Burkina : La traite d’une politique sans conscience !


Les élections riment avec initiatives de séduction et conquête de l’électorat. Dans cette course, les meetings et autres rassemblements populaires occupent une place de choix dans les stratégies de mobilisation des uns et des autres. Si l’on peut ne pas avoir à piper mot sur ces canaux de ratissage, on peut cependant déplorer que des dispositions légales et des mesures d’intérêt public soient violées par ceux-là qui partent à la conquête des institutions de gouvernance via les élections.

En effet, dans l’après-midi de dimanche 4 octobre 2020, dans l’arrondissement N°11 de Ouagadougou (quartier Karpala), une organisation politique a royalement dressé son dispositif sous les pylônes, entre les lignes électriques à haute tension, pour y tenir son meeting de soutien à un candidat à la présidentielle. Alors que le ministère de l’Energie a lancé, pas plus tard que le 15 septembre 2020 à Zagtouli (Ouagadougou), une campagne de sensibilisation des populations aux dangers par rapport aux couloirs des lignes électriques. C’est du reste un message qui est régulièrement rappelé à l’intention des populations.

A 14h, l’espace enregistrait ses premiers arrivants

Comment convaincre donc celles-ci, si les acteurs qui sont censés imprimer ces mœurs publiques-là et aider à l’application de ces mesures, sont les premiers à se foutre d’elles ? Que faut-il comprendre, lorsque ces attitudes viennent des rangs du pouvoir lui-même ? Pour le cas d’espèce, l’aire du meeting qui côtoie les lignes électriques, pour ne pas dire se situe sous les lignes, a donné l’occasion à voir des attitudes à donner des frissons. Autour de 14h10, alors que le lieu enregistrait les arrivées, certains participants n’ont trouvé d’autres refuges pour patienter que de se mettre dans les entrailles des pylônes (images). Cette activité se tient en ce lieu, alors que la veille (c’est-à-dire dans la nuit de samedi à dimanche), Ouagadougou enregistrait une très grosse pluie (ce qui serait un facteur qui augmente les risques).

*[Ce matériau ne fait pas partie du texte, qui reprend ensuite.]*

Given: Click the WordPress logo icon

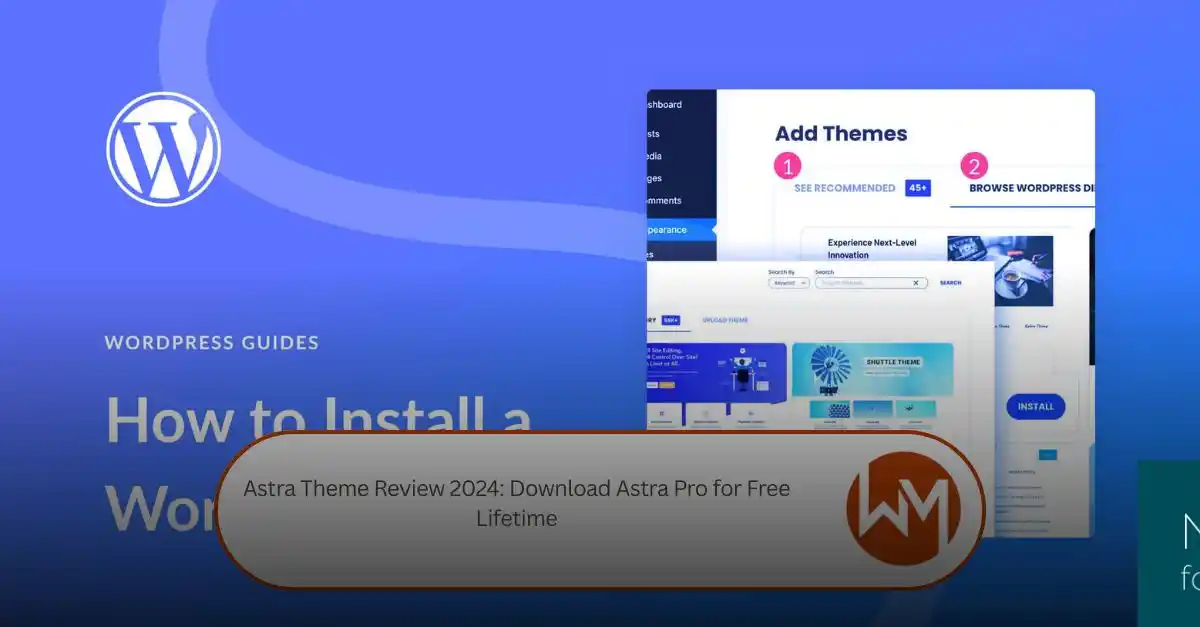Looking at the screenshot, I should [x=164, y=149].

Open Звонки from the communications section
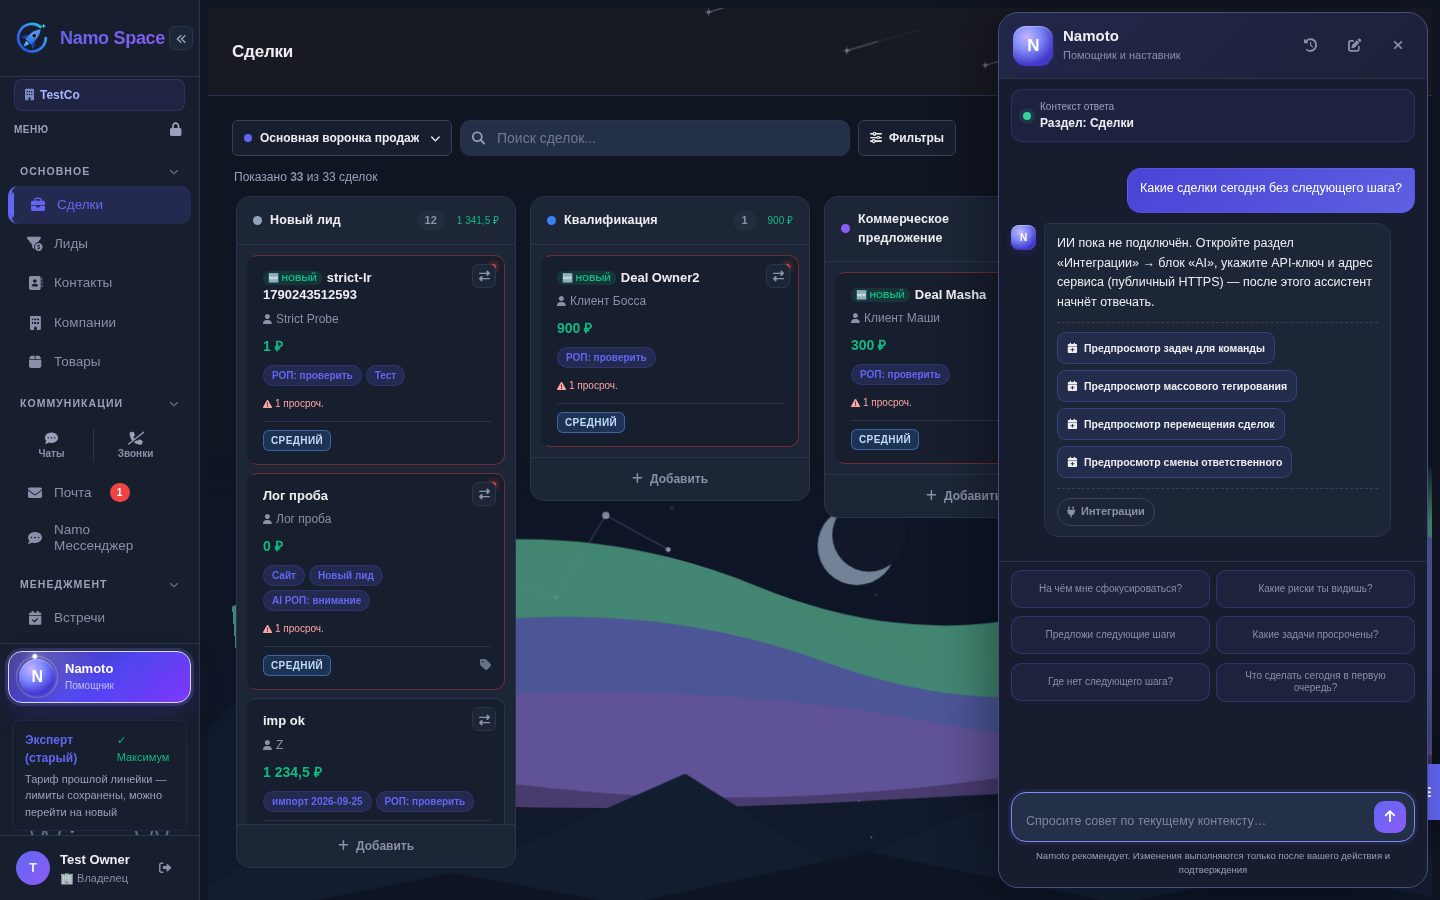pos(136,445)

La tente VIP attendant ses occupants

C’est dans ce jeu de je ‘’m’en-foutisme’’ que les Burkinabè ont également assisté à la violation des mesures contre le Covid-19, édictées par les plus hautes institutions du pays et relayées par les échelons de l’administration. Pendant que les mesures sont toujours en vigueur et que les messages de sensibilisation passent dans les médias, des partis politiques ont simplement fait le contraire de ce qu’ils prêchent à longueur de journée. Les congrès d’investitures du MPP (parti au pouvoir), de l’UPC, du CDP… ne témoigneront pas du contraire.


Pourtant, ce sont les mêmes qui ont défilé devant le CORUS (ministère de la Santé) pour remettre du matériel et/ou des soutiens financiers pour, dit-on, protéger les populations contre la pandémie. Peut-on à la fois construire en déconstruisant ?

Alors que l’on pensait que ces moments de rassemblement étaient également une opportunité de sensibilisation sur des phénomènes et des préoccupations de l’heure. N’avoir d’yeux et d’oreilles que pour les voies électorales qu’on veut engranger est un comportement pernicieux qui doit se vivre de moins en moins au Burkina. Tant dans la forme (l’approche de l’électorat) que dans le fond (les discours populistes, des promesses démagogiques…doivent faire place au langage d’éducation, d’unité, de vision pour la société…).


Si les acteurs politiques, ou en politique, refusent de jouer leur mission d’éducation (mission dévolue par la Constitution), il va falloir que les populations elles-mêmes apprennent des réflexes à leurs dirigeants, pour ne pas dire les éduquent. Cette dernière option devra être l’ultime recours ; c’est un réflexe de survie. En d’autres termes, les populations devront rester vigilantes vis-à-vis de certaines pratiques, pour ne pas continuer à s’exposer de la sorte à toutes les dégradations.